William B. Gartner, Babson College and Linnaeus University
Mattias Nordqvist, Stockholm School of Economics & Jönköping University
Jennifer L. Schultz, Saint Mary’s University
Roy Suddaby, University of Victoria

Call for papers

Entrepreneurial and emerging organizations are different from existing organizations in that they can be elaborate fictions of possible future states of reality (Gartner, Bird, & Starr, 1992). This call for papers begins with the assumption that entrepreneurship originates in the imagination (Komporozos-Athanasiou & Fotaki, 2015; Thompson, 2018), and that since the future is yet to be determined, possibilities can be envisioned and acted upon (Gartner, Bird & Starr, 1992). This is not to say that agency always triumphs, simply that the future holds the promise for creativity to be actualized. Fiction—as expressed in such imaginary artifacts as novels, short stories, films, plays, and operas—can play a vital role in understanding the nature and processes of entrepreneurship since fiction offers similar “spaces for play” (Hjorth, 2005) and creative future imaginings, or what Gartner (2007) termed the “science of the imagination”.

Freeman, Dunham, Fairchild, and Parmar (2015) note that “the humanities, and especially the creative arts, offer a way to leverage the idea that business is a fully human institution in all of its complexity” (p. 526). Employees bring their creative selves with them to work—a place they spend a substantial amount of their time (Taylor, & Ladkin, 2009). Recently, a growing number of firms have included artists, and artistic processes, in their leadership and strategic management (Adler, 2006). This shift, which Olejarz (2017) termed “a revenge of the film, history, and philosophy nerds,” has created a fertile field for entrepreneurial innovations and sustainable business collaborations.

Organization and management scholars have established that fiction, as imaginary artifacts, can inform research and scholarly knowledge creation (e.g., Czarniawska-Joerges & Guillet de Monthoux, 1994; DeCock & Land 2005). Recently, Nordqvist and Gartner (2020) observed that fiction can be seen as an endeavor to create realities that are relational in nature. This means that fiction is based on narratives that are formed in interaction with certain historical, political and cultural contexts (Czarniawska 1999). Thus, fiction can play an important role in building theory that the aims to understand human, social, and organizational development (Nordqvist & Gartner, 2020). The arts can also create a deeper understanding of character, motivation, values, and beliefs (Freeman, et al, 2015) which can be applied to the “imagined” and the “rational” realms of organizations (Komporozos-Athanasiou, & Fotaki, 2015).

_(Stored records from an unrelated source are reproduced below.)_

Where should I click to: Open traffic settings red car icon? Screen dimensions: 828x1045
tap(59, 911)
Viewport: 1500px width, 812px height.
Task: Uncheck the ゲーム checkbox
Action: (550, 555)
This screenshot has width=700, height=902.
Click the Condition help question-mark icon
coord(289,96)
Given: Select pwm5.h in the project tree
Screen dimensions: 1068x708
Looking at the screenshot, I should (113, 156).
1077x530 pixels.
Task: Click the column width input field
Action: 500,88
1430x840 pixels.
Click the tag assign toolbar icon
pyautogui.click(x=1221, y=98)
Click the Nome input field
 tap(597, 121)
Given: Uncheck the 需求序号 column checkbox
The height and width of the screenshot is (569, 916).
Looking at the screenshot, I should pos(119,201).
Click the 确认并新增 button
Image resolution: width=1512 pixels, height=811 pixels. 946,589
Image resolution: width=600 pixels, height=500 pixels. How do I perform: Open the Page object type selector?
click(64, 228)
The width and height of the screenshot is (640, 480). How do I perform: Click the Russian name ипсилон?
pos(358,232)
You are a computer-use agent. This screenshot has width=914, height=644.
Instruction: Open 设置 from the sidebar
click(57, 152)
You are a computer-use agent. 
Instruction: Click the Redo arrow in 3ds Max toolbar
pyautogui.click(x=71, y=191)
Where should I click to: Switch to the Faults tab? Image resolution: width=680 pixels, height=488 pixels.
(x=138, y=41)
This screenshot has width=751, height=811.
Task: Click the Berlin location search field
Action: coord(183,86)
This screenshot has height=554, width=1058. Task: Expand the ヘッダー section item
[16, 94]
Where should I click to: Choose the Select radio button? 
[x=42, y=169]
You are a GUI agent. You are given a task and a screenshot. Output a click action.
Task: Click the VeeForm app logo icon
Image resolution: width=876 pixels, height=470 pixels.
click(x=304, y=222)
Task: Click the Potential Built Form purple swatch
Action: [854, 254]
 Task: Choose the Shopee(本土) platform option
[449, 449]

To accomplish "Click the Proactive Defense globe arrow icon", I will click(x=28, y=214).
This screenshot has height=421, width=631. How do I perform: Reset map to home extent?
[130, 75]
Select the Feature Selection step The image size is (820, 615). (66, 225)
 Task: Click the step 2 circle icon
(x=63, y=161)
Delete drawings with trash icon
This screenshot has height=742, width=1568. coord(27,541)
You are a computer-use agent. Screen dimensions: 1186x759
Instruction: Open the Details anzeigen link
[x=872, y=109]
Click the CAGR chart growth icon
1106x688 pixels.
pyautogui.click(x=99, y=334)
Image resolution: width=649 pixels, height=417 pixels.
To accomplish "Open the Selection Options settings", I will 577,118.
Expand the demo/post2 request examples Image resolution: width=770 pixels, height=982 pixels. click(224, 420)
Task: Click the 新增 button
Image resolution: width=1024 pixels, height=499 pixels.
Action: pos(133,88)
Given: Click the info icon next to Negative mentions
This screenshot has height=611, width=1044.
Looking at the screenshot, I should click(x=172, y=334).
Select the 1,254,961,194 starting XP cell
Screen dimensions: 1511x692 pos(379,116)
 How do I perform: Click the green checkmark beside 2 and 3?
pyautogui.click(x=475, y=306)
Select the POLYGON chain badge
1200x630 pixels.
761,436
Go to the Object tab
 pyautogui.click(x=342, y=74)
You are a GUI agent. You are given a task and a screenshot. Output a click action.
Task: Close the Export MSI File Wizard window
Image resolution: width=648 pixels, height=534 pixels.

Novels can also be helpful to business educators in developing responsible managers (Michaelson, 2016). Faculty may find it challenging to teach high demand skills like resilience, creativity, flexibility and ideation (Seifert & Clayton, 2021). However, reading fiction has been correlated with higher levels of emotional intelligence, including empathy, understanding of others, and deep thinking (Seifert & Clayton, 2021). Autobiographical narratives, literature, and journalistic stories about entrepreneurship, often contain moral and ethical themes (Smith, & Anderson, 2004) that speak to critical issues involving value creation, appropriation and the information asymmetries that occur in efforts to create the future (Clarke & Holt, 2010). The classical narratives of rags-to-riches, child prodigies, marginalization, heroes/heroines, villains (Smith, & Anderson, 2004), and biblical lessons (Dodd & Dyck, 2015) can be used to develop ethical reasoning among future managers and entrepreneurs (McAdams, & Koppensteiner, 1992). In contrast to teaching modes that focus on knowledge transfer, requiring students to read fiction can foster empathy, stimulate individual action, heighten feelings of social responsibility, and inspire leadership (Seifert & Clayton, 2021). Literature can also improve students’ articulation skills, ambiguity mitigation, and judgement, all of which are important for future managers, business leaders and entrepreneurs (Shaw, & Locke, 1993).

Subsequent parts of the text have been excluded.